◆ REQUIRED WORK: In the listing below, extract the part that opens with the line containing "You are a GUI" and runs through the end of the listing, reproducing those lines word for word. Omit the picture from your answer.

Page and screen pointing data
★ ★ ★ ★ ★ ★ ★

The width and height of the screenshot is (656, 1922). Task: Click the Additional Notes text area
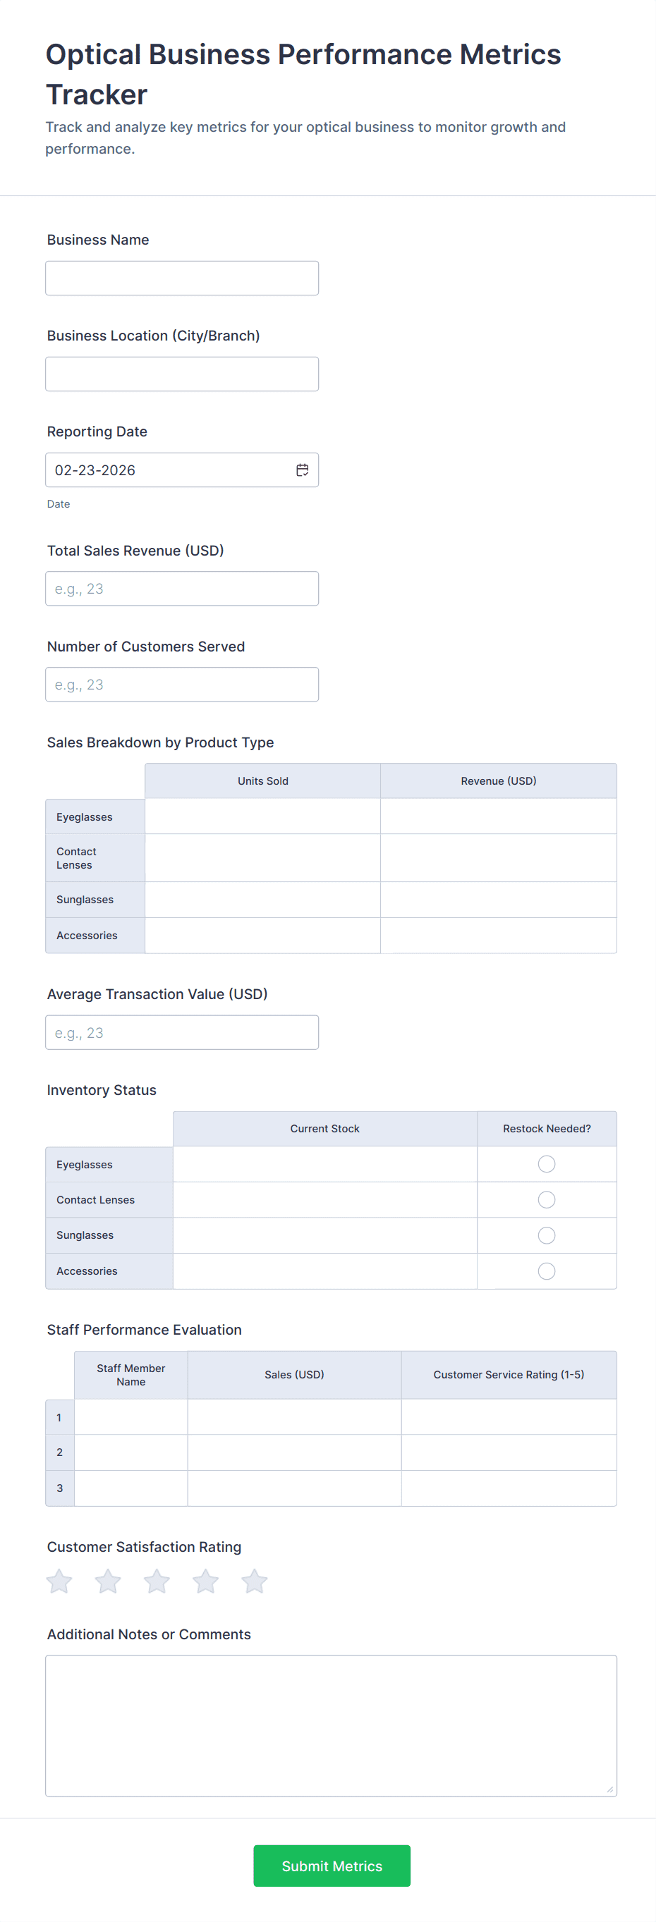point(331,1725)
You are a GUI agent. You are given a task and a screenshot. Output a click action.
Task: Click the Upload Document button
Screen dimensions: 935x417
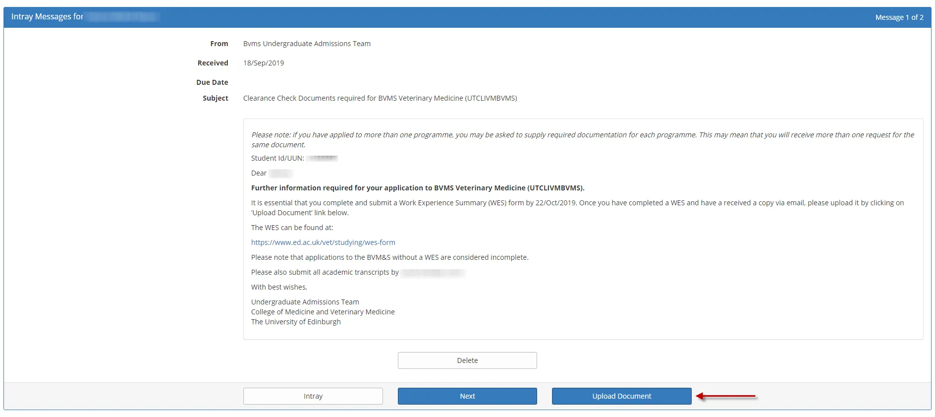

★ ★ ★ ★ ★ ★ ★

◆ EXERCISE OUTPUT:
You are a GUI agent. You are given a task and a screenshot. Output a click action.
Task: Click the Upload Document button
Screen dimensions: 935x417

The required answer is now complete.